## EXERCISE DIRECTIONS
Every entry, from first to last, must be written out exactly.

[Opening SUPPLIED DATA section]

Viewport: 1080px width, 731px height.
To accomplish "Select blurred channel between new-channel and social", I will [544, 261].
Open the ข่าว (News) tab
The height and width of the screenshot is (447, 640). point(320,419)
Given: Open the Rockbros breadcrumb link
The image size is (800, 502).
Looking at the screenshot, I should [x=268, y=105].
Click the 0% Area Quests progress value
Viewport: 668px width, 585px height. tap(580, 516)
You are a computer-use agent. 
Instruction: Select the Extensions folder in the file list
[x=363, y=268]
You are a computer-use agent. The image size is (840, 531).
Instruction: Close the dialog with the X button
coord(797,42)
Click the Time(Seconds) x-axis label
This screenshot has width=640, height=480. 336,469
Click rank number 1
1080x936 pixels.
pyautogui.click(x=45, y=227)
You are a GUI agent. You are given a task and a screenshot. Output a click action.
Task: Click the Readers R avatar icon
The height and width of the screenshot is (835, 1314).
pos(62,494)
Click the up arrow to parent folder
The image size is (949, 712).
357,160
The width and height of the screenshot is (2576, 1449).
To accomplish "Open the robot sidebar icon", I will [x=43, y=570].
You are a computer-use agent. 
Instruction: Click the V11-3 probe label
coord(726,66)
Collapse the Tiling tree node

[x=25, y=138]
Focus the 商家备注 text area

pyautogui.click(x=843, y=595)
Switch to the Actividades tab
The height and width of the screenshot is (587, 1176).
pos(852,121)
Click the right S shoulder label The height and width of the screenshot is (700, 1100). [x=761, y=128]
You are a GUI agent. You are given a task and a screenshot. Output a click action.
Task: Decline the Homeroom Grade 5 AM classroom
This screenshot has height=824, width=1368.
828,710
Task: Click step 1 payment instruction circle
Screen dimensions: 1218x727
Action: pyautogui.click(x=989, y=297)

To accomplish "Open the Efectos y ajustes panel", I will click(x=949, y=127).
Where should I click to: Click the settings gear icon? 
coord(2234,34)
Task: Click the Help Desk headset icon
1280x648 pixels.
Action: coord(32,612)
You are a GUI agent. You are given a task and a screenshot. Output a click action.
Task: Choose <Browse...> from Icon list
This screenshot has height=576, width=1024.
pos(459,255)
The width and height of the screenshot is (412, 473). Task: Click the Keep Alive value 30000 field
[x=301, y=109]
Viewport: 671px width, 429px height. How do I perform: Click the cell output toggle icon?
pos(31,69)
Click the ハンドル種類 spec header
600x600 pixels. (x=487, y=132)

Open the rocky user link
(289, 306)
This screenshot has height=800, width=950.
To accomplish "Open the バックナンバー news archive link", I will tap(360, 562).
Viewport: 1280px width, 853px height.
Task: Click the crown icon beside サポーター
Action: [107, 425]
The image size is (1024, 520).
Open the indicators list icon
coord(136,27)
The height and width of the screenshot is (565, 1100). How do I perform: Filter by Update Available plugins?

[Closing SUPPLIED DATA section]

## SOLUTION BELOW
Viewport: 1080px width, 731px height.
To accomplish "Select blurred channel between new-channel and social", I will [544, 261].
Open the ข่าว (News) tab
The height and width of the screenshot is (447, 640). point(320,419)
Given: Open the Rockbros breadcrumb link
The image size is (800, 502).
Looking at the screenshot, I should [x=268, y=105].
Click the 0% Area Quests progress value
Viewport: 668px width, 585px height. tap(580, 516)
You are a computer-use agent. 
Instruction: Select the Extensions folder in the file list
[x=363, y=268]
You are a computer-use agent. The image size is (840, 531).
Instruction: Close the dialog with the X button
coord(797,42)
Click the Time(Seconds) x-axis label
This screenshot has width=640, height=480. 336,469
Click rank number 1
1080x936 pixels.
pyautogui.click(x=45, y=227)
You are a GUI agent. You are given a task and a screenshot. Output a click action.
Task: Click the Readers R avatar icon
The height and width of the screenshot is (835, 1314).
pos(62,494)
Click the up arrow to parent folder
The image size is (949, 712).
357,160
The width and height of the screenshot is (2576, 1449).
To accomplish "Open the robot sidebar icon", I will [x=43, y=570].
You are a computer-use agent. 
Instruction: Click the V11-3 probe label
coord(726,66)
Collapse the Tiling tree node

[x=25, y=138]
Focus the 商家备注 text area

pyautogui.click(x=843, y=595)
Switch to the Actividades tab
The height and width of the screenshot is (587, 1176).
pos(852,121)
Click the right S shoulder label The height and width of the screenshot is (700, 1100). [x=761, y=128]
You are a GUI agent. You are given a task and a screenshot. Output a click action.
Task: Decline the Homeroom Grade 5 AM classroom
This screenshot has height=824, width=1368.
828,710
Task: Click step 1 payment instruction circle
Screen dimensions: 1218x727
Action: pyautogui.click(x=989, y=297)

To accomplish "Open the Efectos y ajustes panel", I will click(x=949, y=127).
Where should I click to: Click the settings gear icon? 
coord(2234,34)
Task: Click the Help Desk headset icon
1280x648 pixels.
Action: coord(32,612)
You are a GUI agent. You are given a task and a screenshot. Output a click action.
Task: Choose <Browse...> from Icon list
This screenshot has height=576, width=1024.
pos(459,255)
The width and height of the screenshot is (412, 473). Task: Click the Keep Alive value 30000 field
[x=301, y=109]
Viewport: 671px width, 429px height. How do I perform: Click the cell output toggle icon?
pos(31,69)
Click the ハンドル種類 spec header
600x600 pixels. (x=487, y=132)

Open the rocky user link
(289, 306)
This screenshot has height=800, width=950.
To accomplish "Open the バックナンバー news archive link", I will tap(360, 562).
Viewport: 1280px width, 853px height.
Task: Click the crown icon beside サポーター
Action: [107, 425]
The image size is (1024, 520).
Open the indicators list icon
coord(136,27)
The height and width of the screenshot is (565, 1100). How do I perform: Filter by Update Available plugins?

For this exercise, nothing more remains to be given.